For those young, wannabe scientists, hitting a ground-based bull's eye was nothing but rocket science. Their skills sharpened by weeks of intense practice, the students from 12 Asia-Pacific countries had their water rocket launchers ready to go. The battle of trajectories was about to heat up.
Hosted by the Indian Space Research Organisation (ISRO), the contest was about playing with water pressure, mastering the trajectory and releasing the rocket for a perfect landing. The rocket, devised with two pet bottles and cardboard fins, had to cover an 80-metre distance at just the right angle. The line-up at the NAL Kendriya Vidyalaya grounds here had student teams from India and Japan, Indonesia and Cambodia. They had their flair for amateur rocketry fine-tuned, their teachers and observers in attendance.
The event, a part of the Asia-Pacific Regional Space Agency Forum (APRSAF-24), was clearly aimed at boosting that appetite for space exploration and rocketry. But mastery over trajectory was the Sunday test. Precision flight was the name of the game. Rockets that landed closest to the bull's eye earned the loudest cheers. For, they deserved the highest points. Noayana Moto, a 9th grader from Ota city in Japan, was aiming for just that. He had been rehearsing for months for this big event, now in its 24th year.

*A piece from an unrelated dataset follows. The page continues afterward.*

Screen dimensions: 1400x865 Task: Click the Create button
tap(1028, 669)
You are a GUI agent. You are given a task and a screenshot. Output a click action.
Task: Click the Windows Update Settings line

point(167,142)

It was not exactly rapid fire.
But the rockets were being launched in quick succession. In those tense few minutes, the competitors had much to do: Adjust the water volume in every rocket, check the air pressure, the launch angle and get that direction right before launch. The air pressure could not exceed 4 bars. Not everyone could get it right. For Keam Vong Vreak, a Cambodian 10th grader, the 2.5-litre bottles used for the rocketry were clearly a miscalculation. Back in Phnom Penh, he had rehearsed with 1.5-litre bottles. Readjustment amid a heated contest was no easy task.
Launched in 2005, the competition had 54 students from 13 countries in its 2016 avatar. Two Indonesian students had bagged the top honours then.